Charlie Fletcher is a former medical transcriptionist now serving as sector leader for the pharmaceuticals industry at Off The Record Research, a market research and reporting firm based in San Francisco. In writing his research reports, Fletcher conducts hundreds of interviews each month. He used to spend hours typing up interview notes by hand because he wasn’t able to find an efficient and cost-effective way to dictate into his Apple Macintosh computer. Problem was, as a Mac owner, he didn’t have many viable options when it came to machine dictation and transcription.

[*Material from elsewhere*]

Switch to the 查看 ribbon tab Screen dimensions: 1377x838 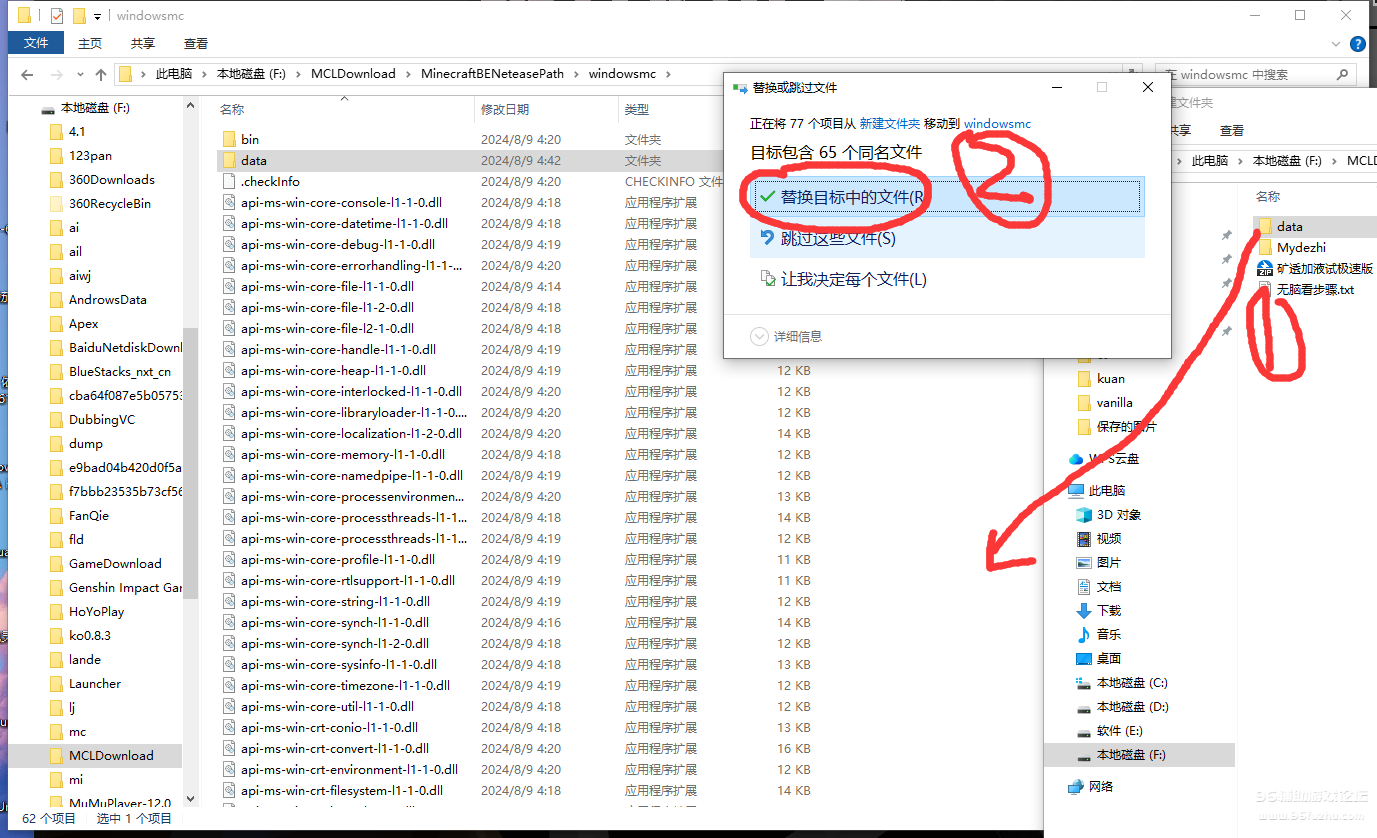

Until recently, running a dictation program on the Mac typically meant installing Parallels, Boot Camp, or a Windows emulation program and then installing something like Nuance Communications’ Dragon NaturallySpeaking dictation software on the Windows side. The process was not only time-consuming and costly, but because the software was not native to the Mac, users had no access to Mac systems and software while working in the Windows environment and often experienced speed, compatibility, and performance issues.
Fletcher didn’t consider it an option. "I have Parallels and Boot Camp on my machine," he says. "I use Windows emulation for everything else, but I didn’t want to do dictation through emulators. This is how I make my living."
So he typed...and typed...and typed some more, so much so that his wrists, hands, and fingers hurt by the end of each workday.
Many people in Fletcher’s shoes—especially those who have to use dictation software due to a disability, carpal tunnel syndrome, or just poor typing skills—simply abandoned their beloved Macs for PCs. But not Fletcher. Like so many other Mac users, he is rabid in his adherence to the Mac, often at great personal expense. He has rebuffed countless offers from his company to buy him a PC. "I don’t like PCs. I would sooner buy my own Mac," he says.
That’s why Fletcher is so excited about Dictate, the recent dictation software release from Salem, N.H.-based MacSpeech.
Fletcher’s joy aside, MacSpeech Dictate is likely to have far-reaching effects that have many believing it could threaten to break the decades-long stranglehold that PCs have had on the machine dictation market.
MacSpeech Dictate is, in essence, the Mac version of the very popular PC-based Dragon NaturallySpeaking program. MacSpeech developed Dictate through a licensing agreement with Nuance. And though Nuance could have entered the market with its own Mac version of NaturallySpeaking, Peter Mahoney, Nuance’s vice president and general manager of desktop dictation units, says the company looked for a partnership instead. "Now we’re at the point where Apple has done very well. We’re seeing a big growth in that area, and [partnering with MacSpeech] was a way for us to help participate in the market and respond to some of that demand.
"We are pleased to help MacSpeech provide a dictation solution, powered by Dragon NaturallySpeaking technology, to users that require a native Macintosh dictation application," he further said in a statement. "MacSpeech has intimate knowledge of the Macintosh platform and deep understanding of Macintosh users. This collaboration brings an unparalleled opportunity to provide the world’s best dictation technology in a solution that is 100 percent Mac."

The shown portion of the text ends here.